Established as a penal colony by France in the 19th century, this collection of three islands (Devil's Island, Isle de Royale and Isle St.-Joseph) lies off French Guiana in the Atlantic Ocean. If Americans know of the place, it is because of Papillon, the 1973 movie starring Dustin Hoffman and Steve McQueen, based on the book by Henri Charriere, an escaped prisoner.
My wife and I visited this lush, God-forsaken spot Feb. 7 as part of a cruise that eventually took us up the Amazon River.
We made our first commitment to this cruise in late 2007. The world and our world turned upside down in the meantime. At 7 degrees north latitude, the atmosphere is akin to a steam bath.After vacillating more than once, we kept the date for this journey that took us 1,000 miles up the Amazon.
At about 7 degrees north latitude, the atmosphere of these islands is akin to a steam bath. As we walked from the small dock on Isle Royale, we heard a loud, intense noise of insects and other animals in the island's dense jungle foliage. During our walk, we saw a small monkey and some colorful macaws as well as a large rodent called an agouti that is a frequent presence.
Visitors are not allowed on Devil's Island itself, which housed the most celebrated prisoner, Capt. Alfred Dreyfus. We visited Isle Royale, where the infrastructure of prisoners' cells, solitary confinement, insane asylum, a children's cemetery, church and nuns' quarters are quite apparent. Like a battlefield, the dominant emotion of a place like this is sorrow.
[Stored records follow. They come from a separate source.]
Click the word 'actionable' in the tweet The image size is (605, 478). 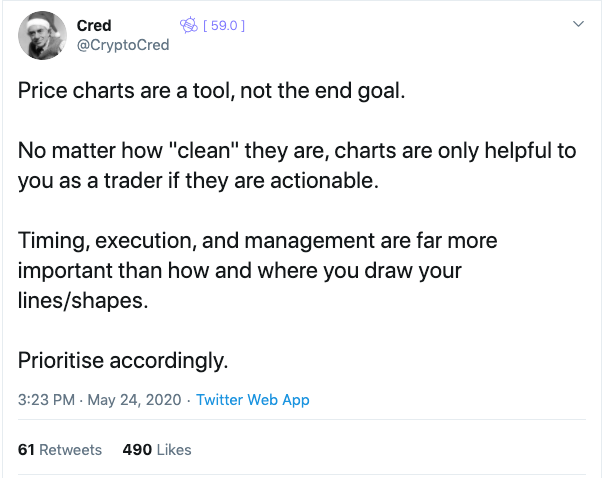click(324, 181)
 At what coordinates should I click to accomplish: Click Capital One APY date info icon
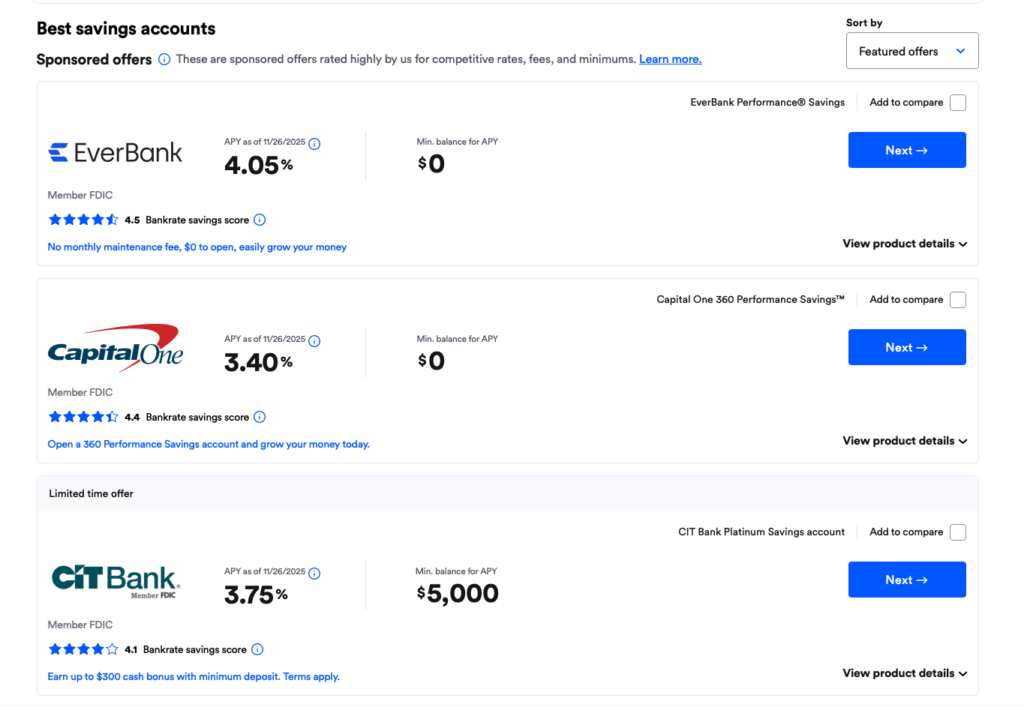click(314, 341)
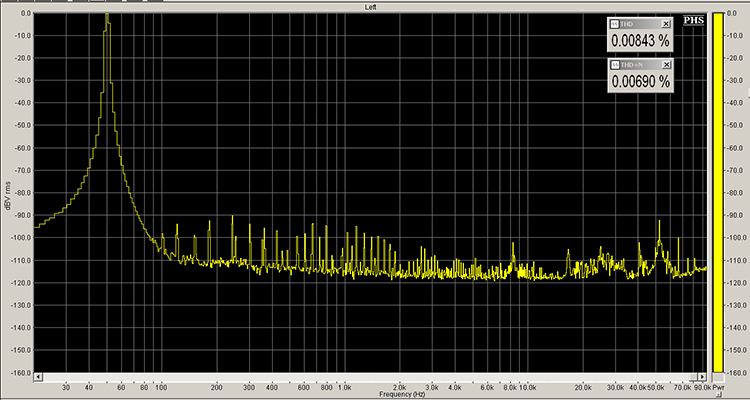
Task: Click the "Pwr" label under the level meter
Action: (x=718, y=386)
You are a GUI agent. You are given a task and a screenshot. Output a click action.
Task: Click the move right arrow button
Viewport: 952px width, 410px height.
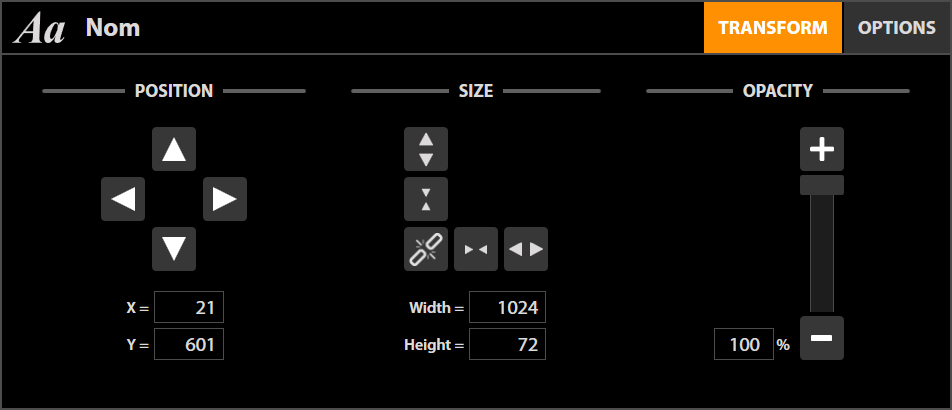coord(225,199)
One senses its despair by standing inside a cell and seeing the single narrow plank (about 10 inches wide) that was the prisoner's bed. Or by seeing the prisoners' shackles for hands and feet that each must have weighed 20 pounds. Or seeing the room in which prisoners' hands were shackled to a wall while their feet were shackled to a rack in the middle. Or by entering the solitary confinement space and feeling its heat, humidity and darkness.
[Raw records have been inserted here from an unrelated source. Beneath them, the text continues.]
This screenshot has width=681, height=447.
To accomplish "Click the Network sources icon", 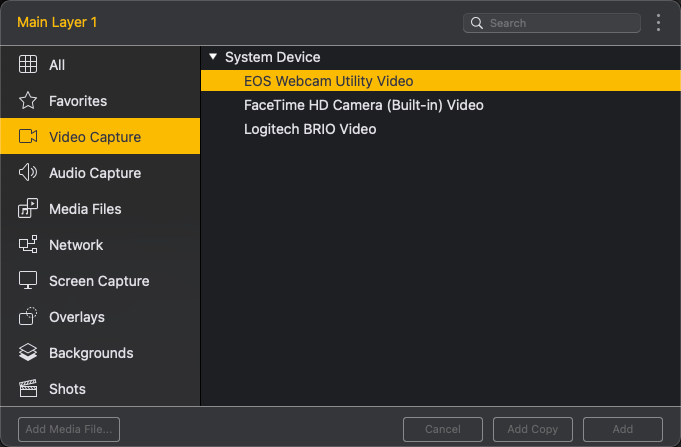I will pos(29,245).
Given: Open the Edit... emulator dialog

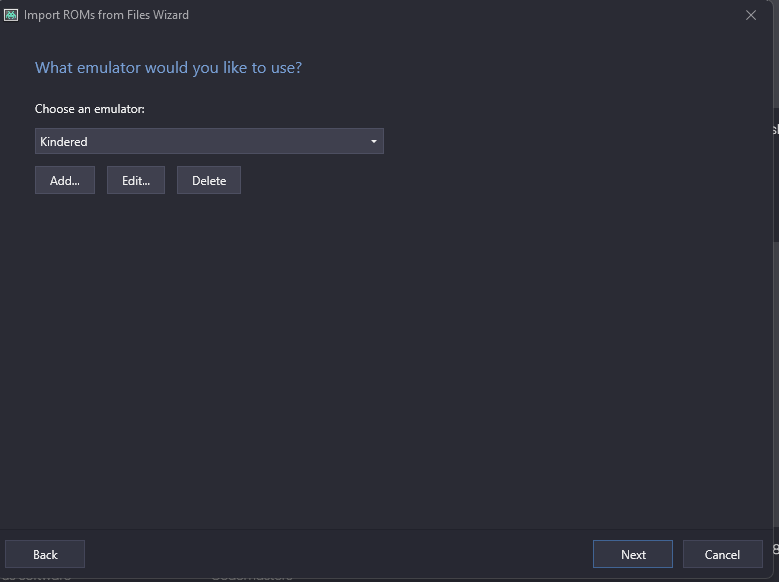Looking at the screenshot, I should [x=135, y=181].
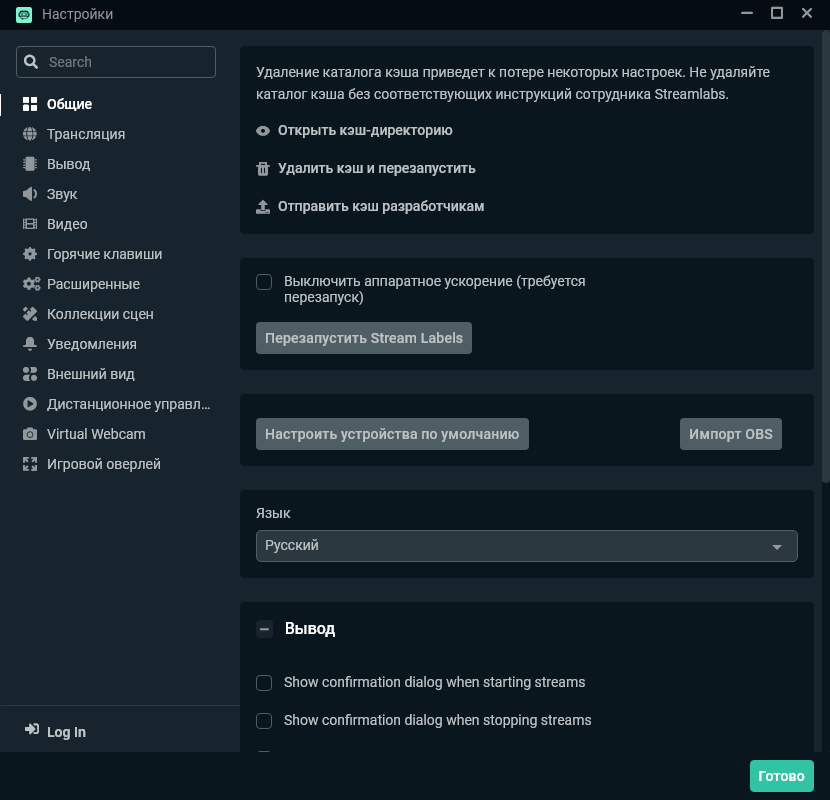Click the Search input field
This screenshot has height=800, width=830.
[115, 61]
On one wall of the island's church is a cage from which a few prisoners were allowed to experience Mass. Imagine that brief moment in which you would be removed from a room in which you were defined as subhuman and moved into a cage from which you could watch the people whose job it was to torment you, families, a priest and nuns, as they indulged in a ceremony about eternity and immortality.
Who came here? The most celebrated prisoner was Dreyfus, the Jewish officer who was wrongly convicted of treason. He spent four years as Devil's Island's only prisoner. French President Jacques Chirac apologized to Dreyfus' descendants in the 1990s.
The island's prisoners ranged from those guilty of political crimes, capital offenses to even some infractions that appeared to be relatively minor.
The horrors of the French penal system off Guiana were revealed to the world in a remarkable 1938 work, The Dry Guillotine. That book and the Salvation Army's direct plea to the French president led to the penal colony's closure. France quit sending prisoners to the islands in 1938, but the last prisoner departed in 1952. More than 80,000 prisoners had lived there from 1852 onward.
As we motored back to our ship in a tender, I raised this question to my wife: If a medium were brought to this island, I wonder how many spirits she would raise and what they would have to say?